In the data below, which lines hold "size"? Copy every one.
=======
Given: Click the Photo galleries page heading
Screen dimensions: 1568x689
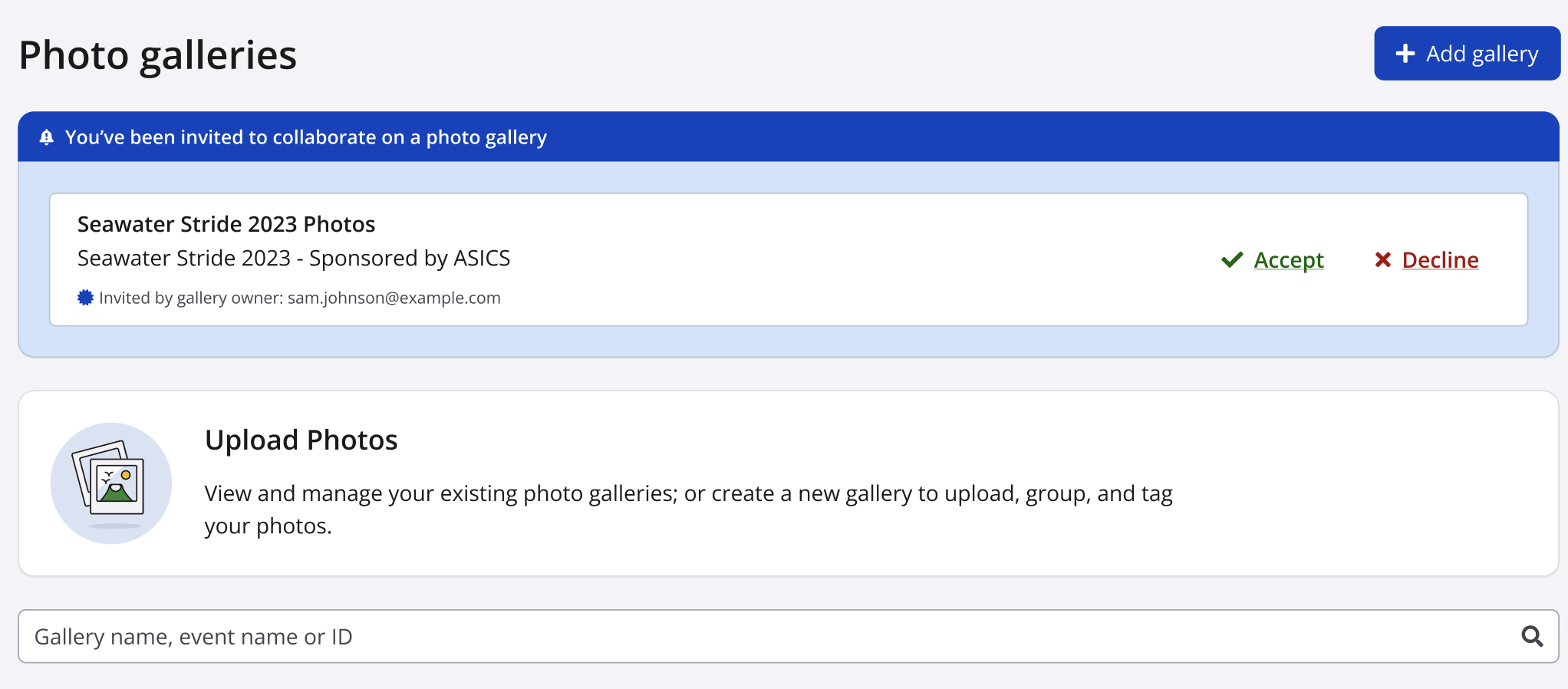Looking at the screenshot, I should click(x=158, y=55).
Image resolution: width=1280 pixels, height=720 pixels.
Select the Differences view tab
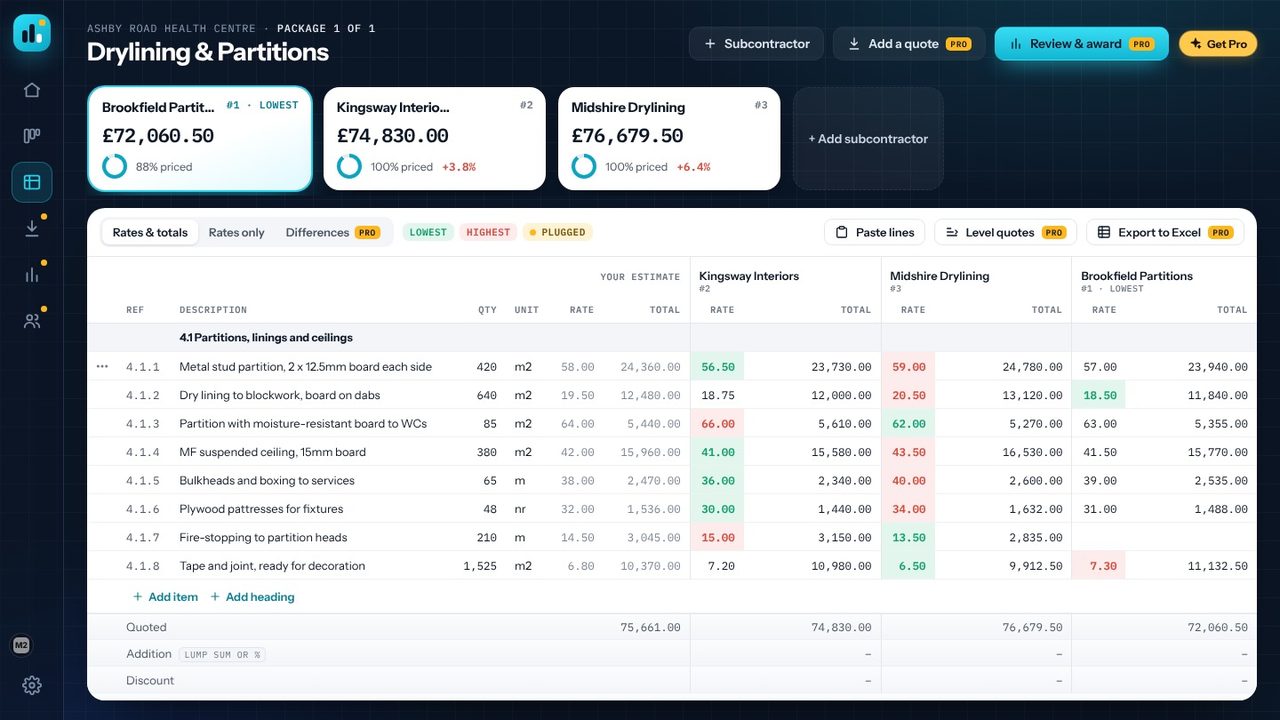point(332,232)
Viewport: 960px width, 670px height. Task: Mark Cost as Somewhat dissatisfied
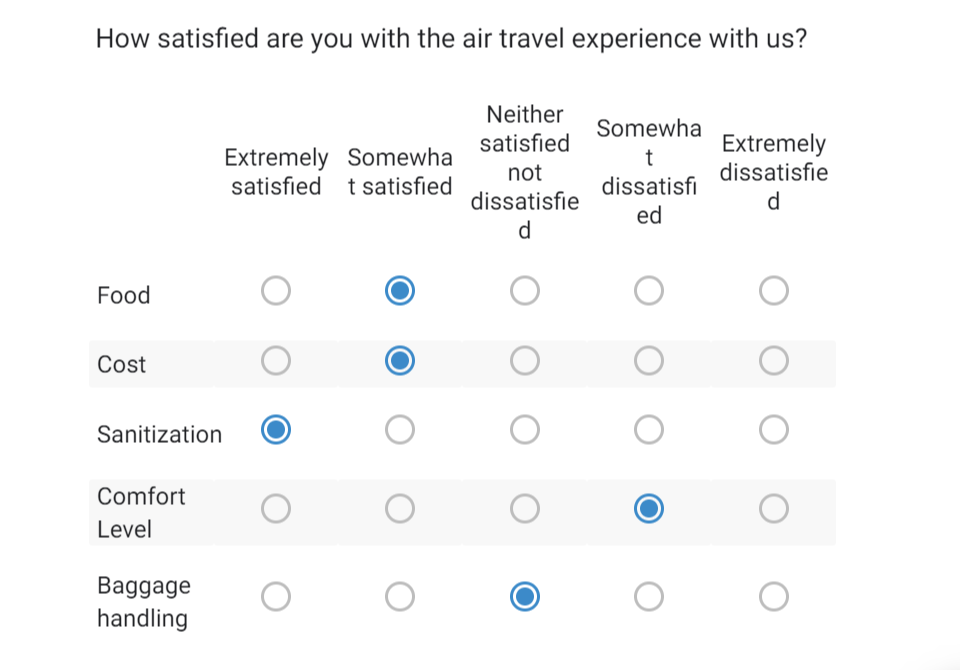(648, 360)
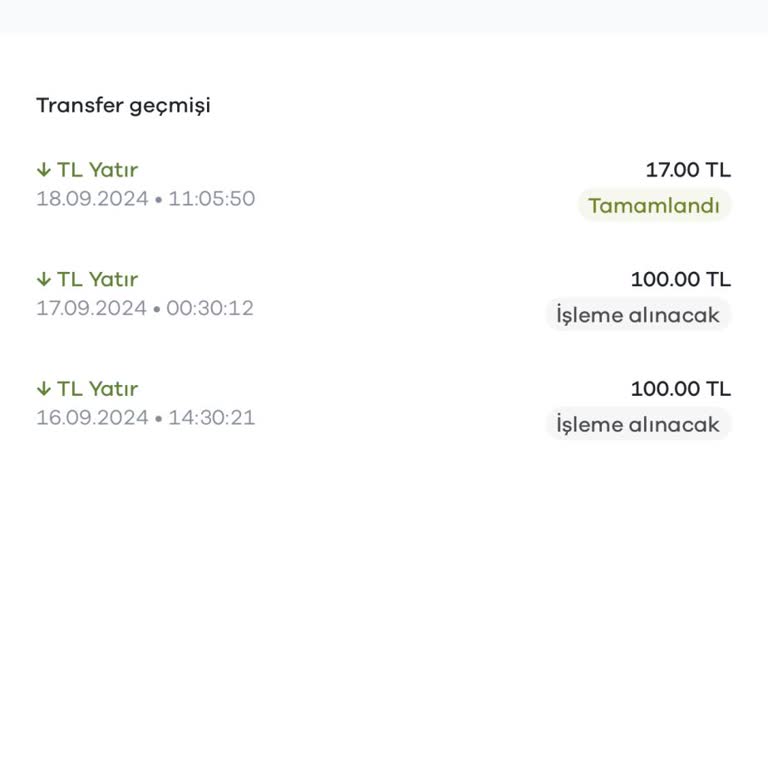768x768 pixels.
Task: Open the TL Yatır entry dated 16.09.2024
Action: [x=97, y=389]
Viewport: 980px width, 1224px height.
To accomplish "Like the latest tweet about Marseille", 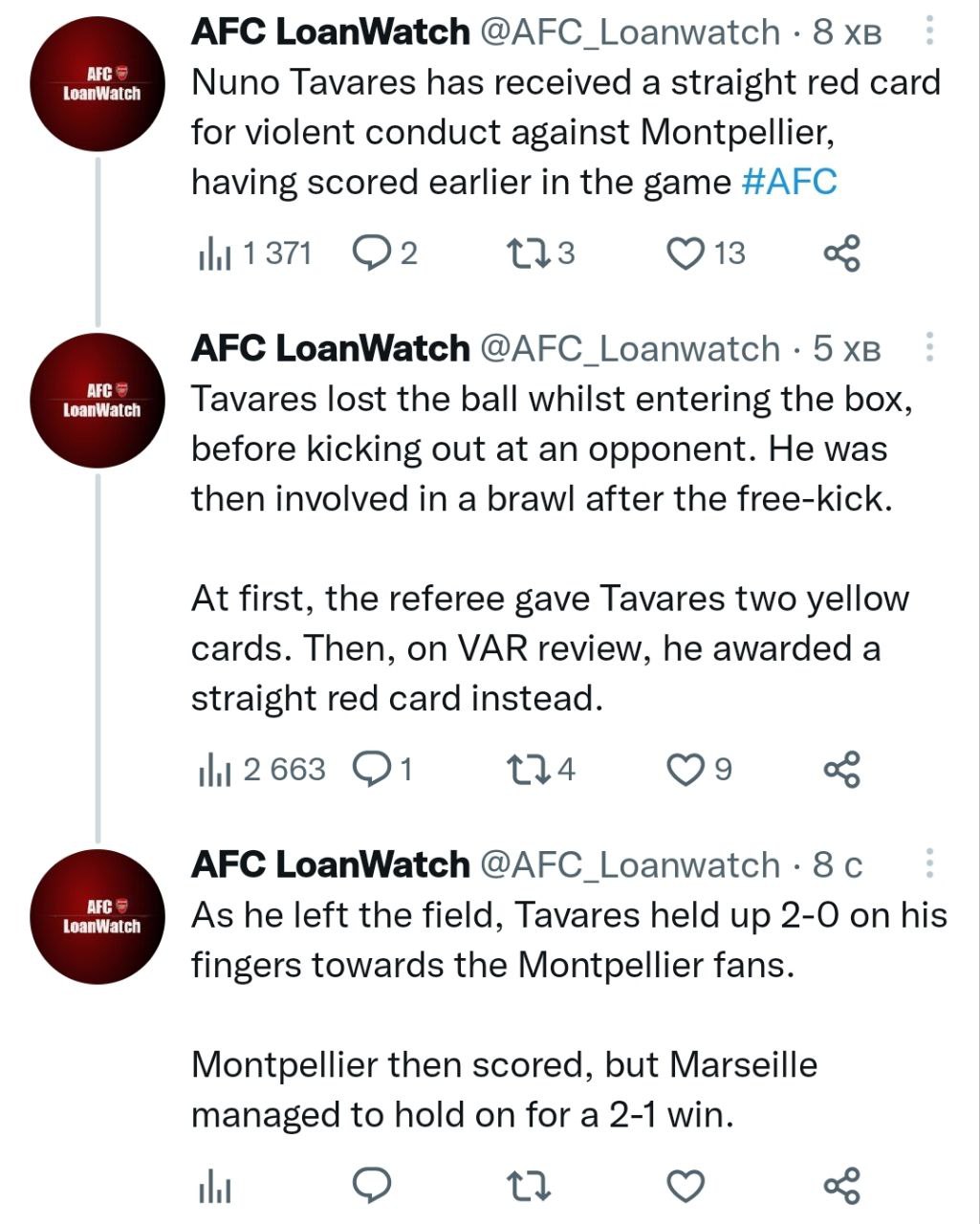I will [685, 1187].
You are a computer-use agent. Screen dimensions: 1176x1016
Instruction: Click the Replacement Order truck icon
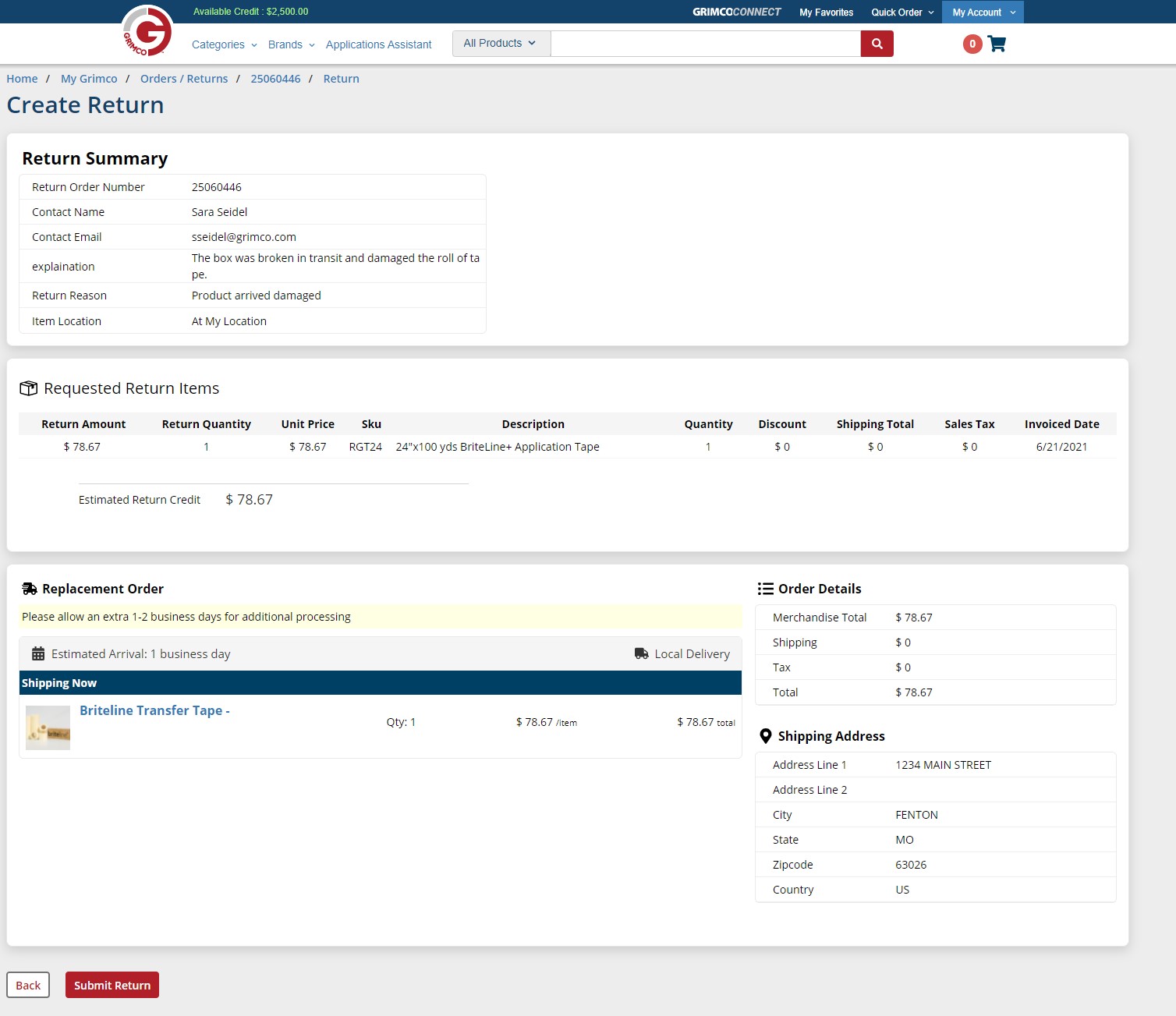30,589
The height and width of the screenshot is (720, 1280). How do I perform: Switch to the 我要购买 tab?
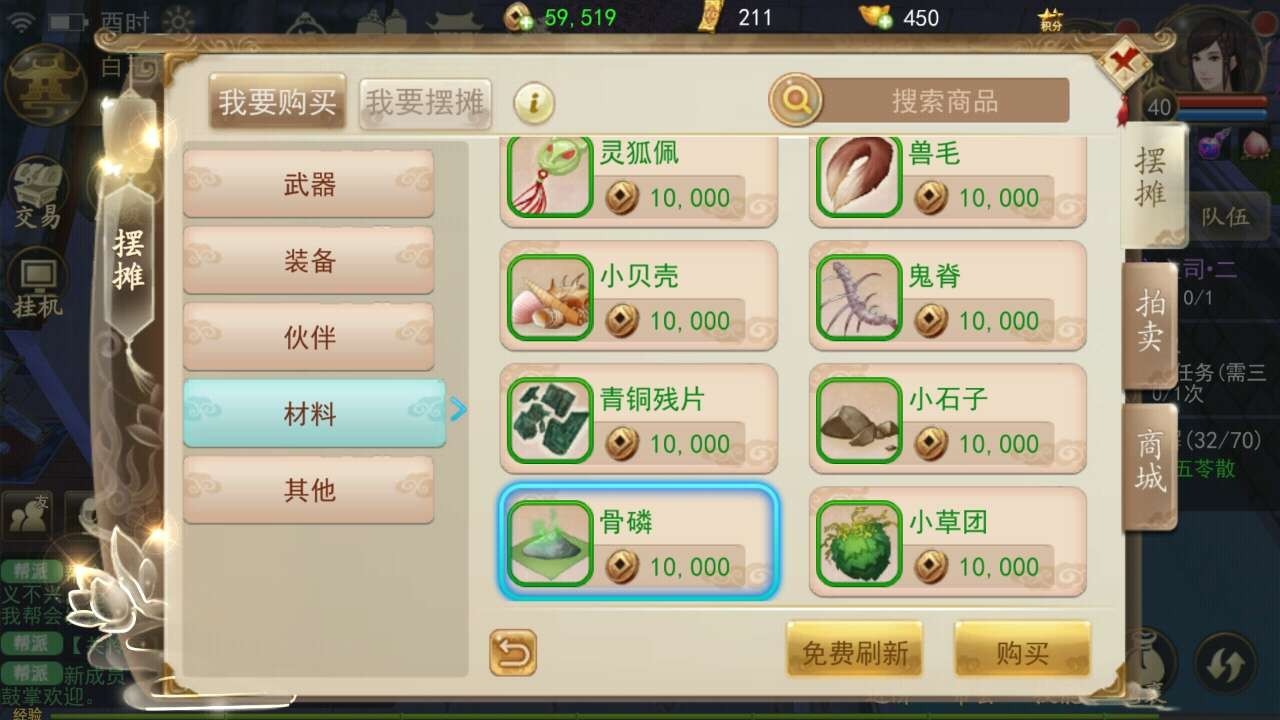278,102
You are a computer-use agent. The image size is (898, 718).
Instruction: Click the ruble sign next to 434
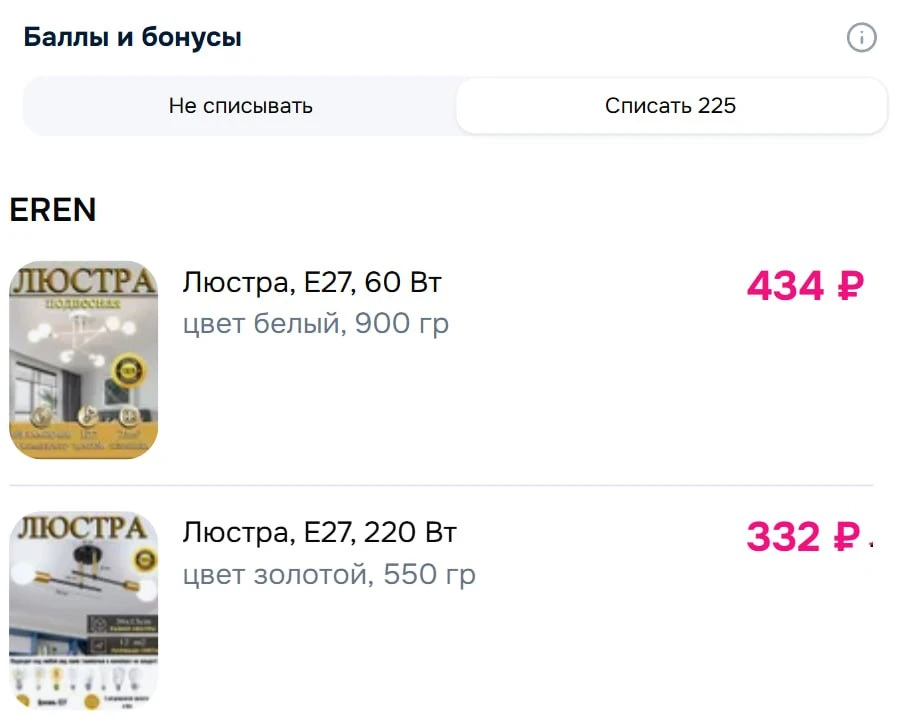[x=849, y=287]
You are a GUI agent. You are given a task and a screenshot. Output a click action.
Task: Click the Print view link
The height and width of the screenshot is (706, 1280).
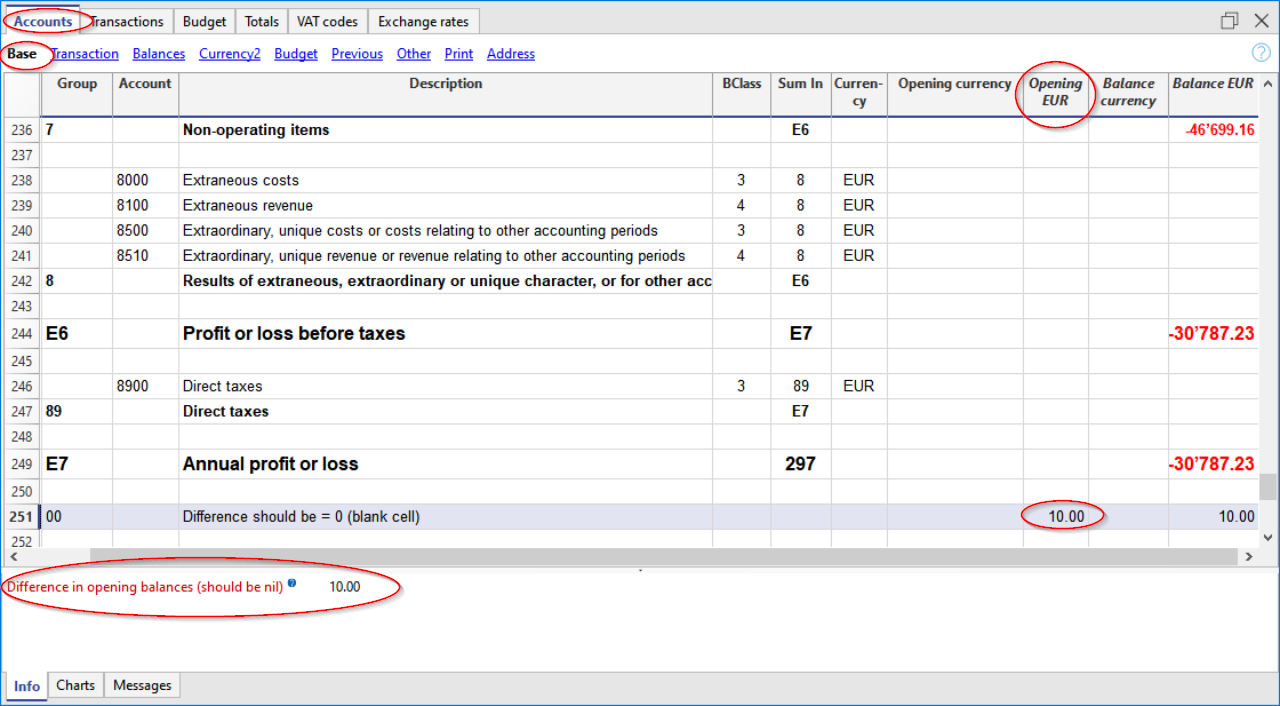click(x=458, y=53)
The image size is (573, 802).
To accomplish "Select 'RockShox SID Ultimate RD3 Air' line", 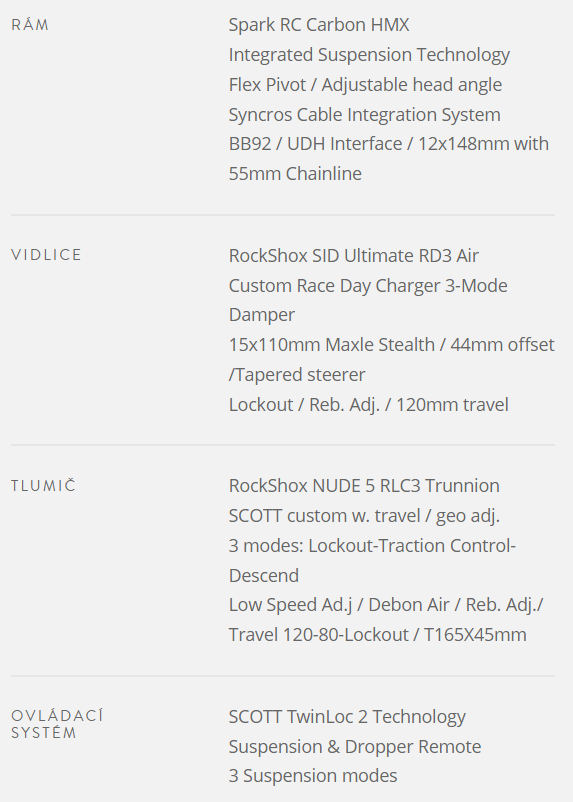I will point(354,255).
=======
Worked solution
You are a computer-use agent. The image size is (898, 718).
The image size is (573, 802).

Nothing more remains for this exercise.